No caso da 99, a carteira digital que começou apenas para motoristas, passou a ser disponibilizada agora também a clientes. “Nosso papel é facilitar interações entre usuários, parceiros e motoristas”, diz Maurício Orsolini Filho, diretor da carteira digital. “No caso, a conta digital traz mais segurança, ao reduzir o uso de dinheiro físico, mas também, considerando a pandemia, diminuindo a interação física”. A 99 está hoje em 1.800 municípios brasileiros. São 750 mil motoristas e 20 mil passageiros ativos, ou seja, que usaram o aplicativo no último mês.

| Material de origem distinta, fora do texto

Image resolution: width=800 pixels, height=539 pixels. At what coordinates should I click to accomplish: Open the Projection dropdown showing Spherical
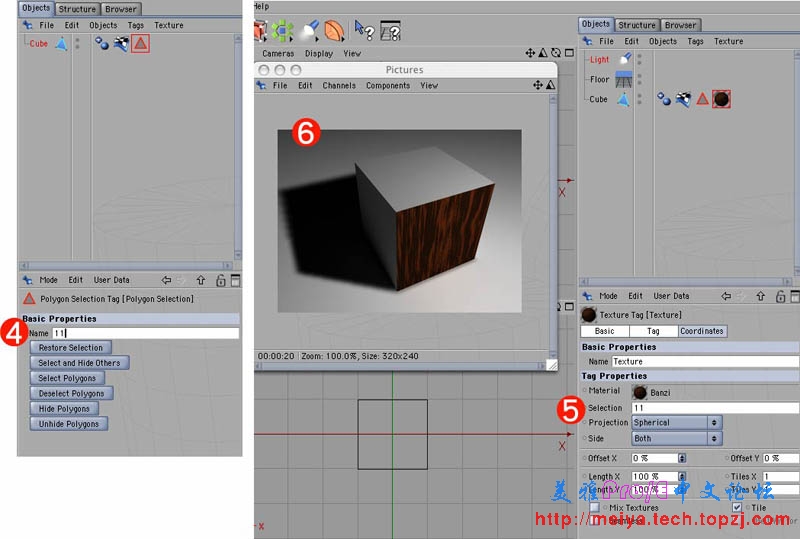(x=676, y=423)
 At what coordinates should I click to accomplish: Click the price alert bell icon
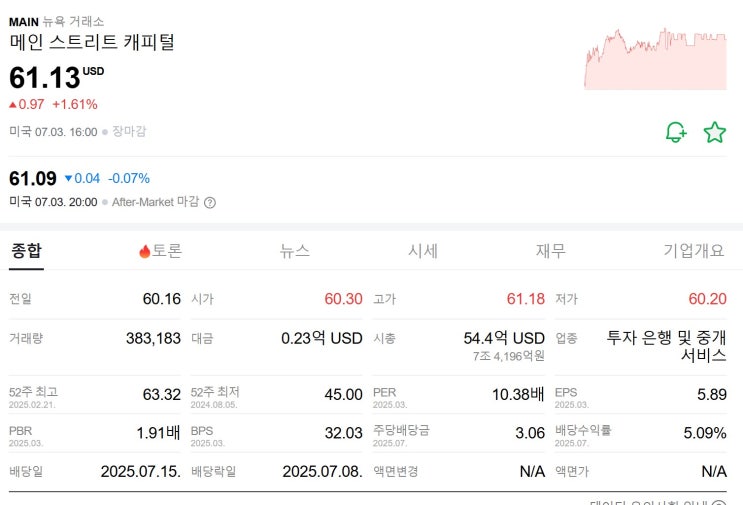(x=676, y=132)
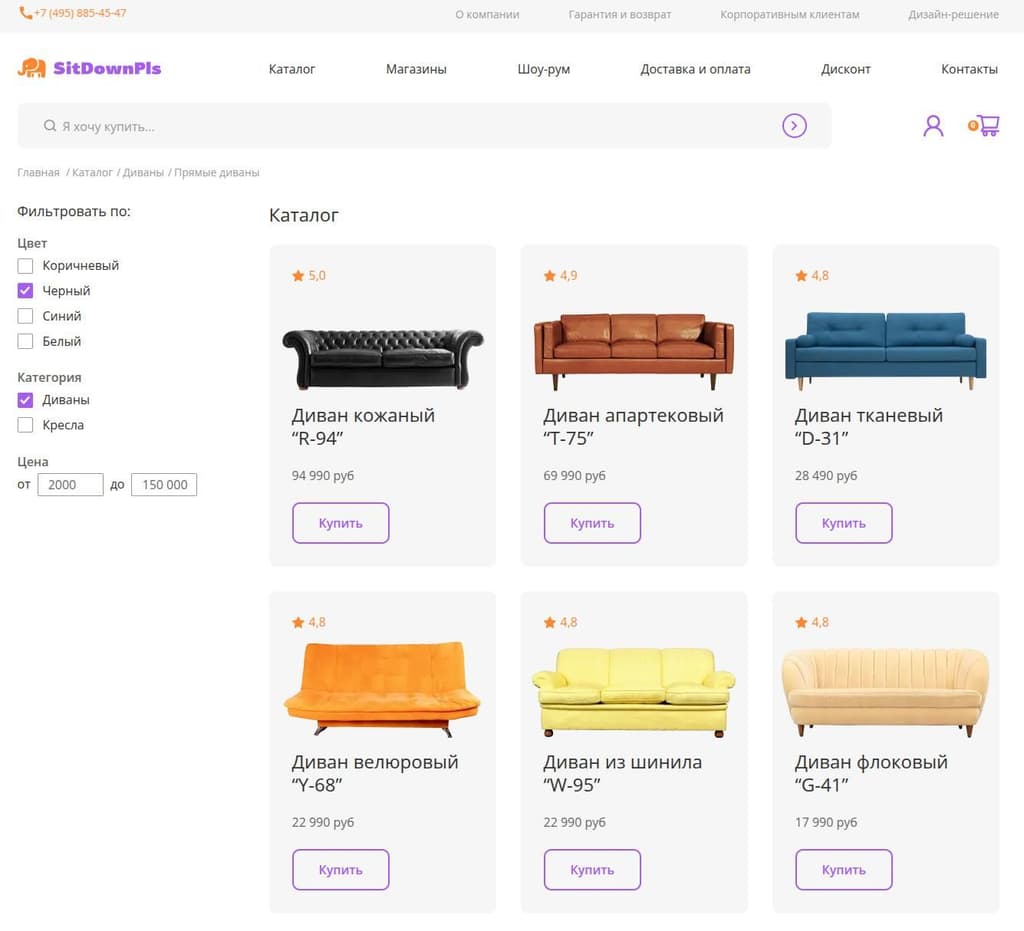Focus the maximum price field 150 000
The image size is (1024, 931).
164,484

“Isso tem um efeito de capilaridade enorme, tudo vira dado que podemos usar para melhorar a plataforma”, diz Filho. “Acertamos a estratégia ao olhar para dentro. A carteira digital serve como cola que consegue juntar as unidades de negócio da 99 e gerar usabilidade melhor para todos.”. O primeiro resultado dessa corrida, alerta Renato Mendes, é o fato de que empresas de diferentes segmentos passarão a concorrer, a partir do momento em que cruzam a linha para jogar em outros terrenos. “A lógica da concorrência nunca foi tão complexa, nessa busca de construção de ecossistema teremos conflitos que antes não teríamos. Como a Apple lançar um carro e, de repente, virar concorrente da Volkswagen”, diz Mendes.

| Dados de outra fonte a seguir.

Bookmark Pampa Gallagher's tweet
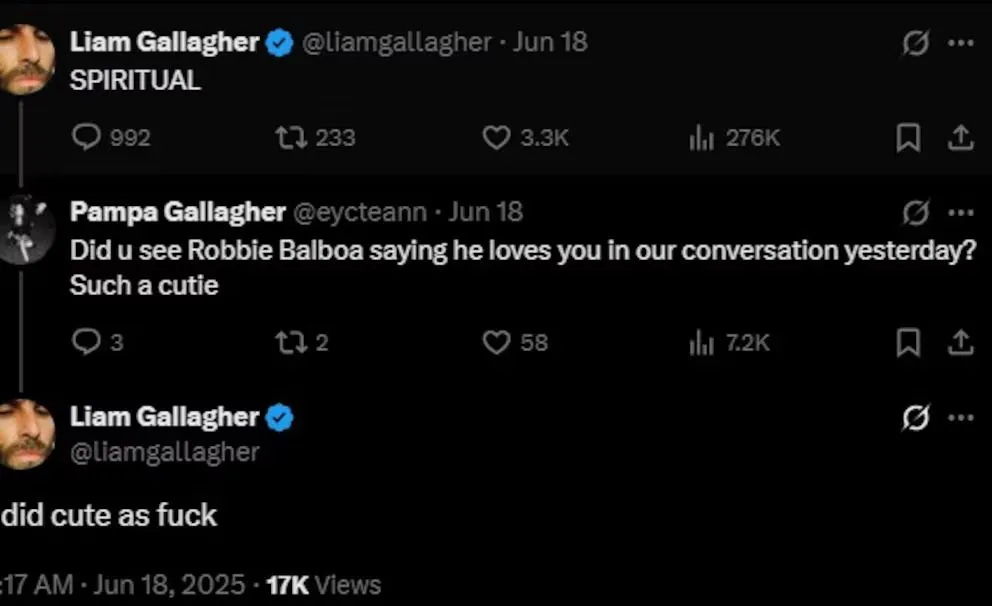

Já o desafio, dizem os empreendedores, está em manter a qualidade dos serviços, a partir do momento que a empresa caminha por um território que não é seu principal foco de atuação e passa justamente a competir com entidades há anos no setor. “Não podemos nos perder na infinidade de opções que há. São muitas oportunidades na mesa, mas temos que criar um exercício constante de priorização do que usuário de fato precisa, se não você morre”, diz Vilela, da Rappi. “Lançar uma nova vertical é o caminho fácil da inovação, o caminho difícil é garantir a eficiência do que estamos fazendo e nos propomos fazer. Inovar dentro daquilo que já a gente faz.”. Outro desafio, dizem eles, é o de comunicar aos clientes sobre mudanças.
“As pessoas questionam: por que a 99 está fazendo isso? Qual vantagem eu tenho?”, diz Orsolini Filho. “Garantir uma história bem contada é nossa missão, por isso começamos devagar, atuando próximo do nosso foco, e gradualmente lançando serviços secundários ou terciários, no momento que fizerem sentido para os usuários.”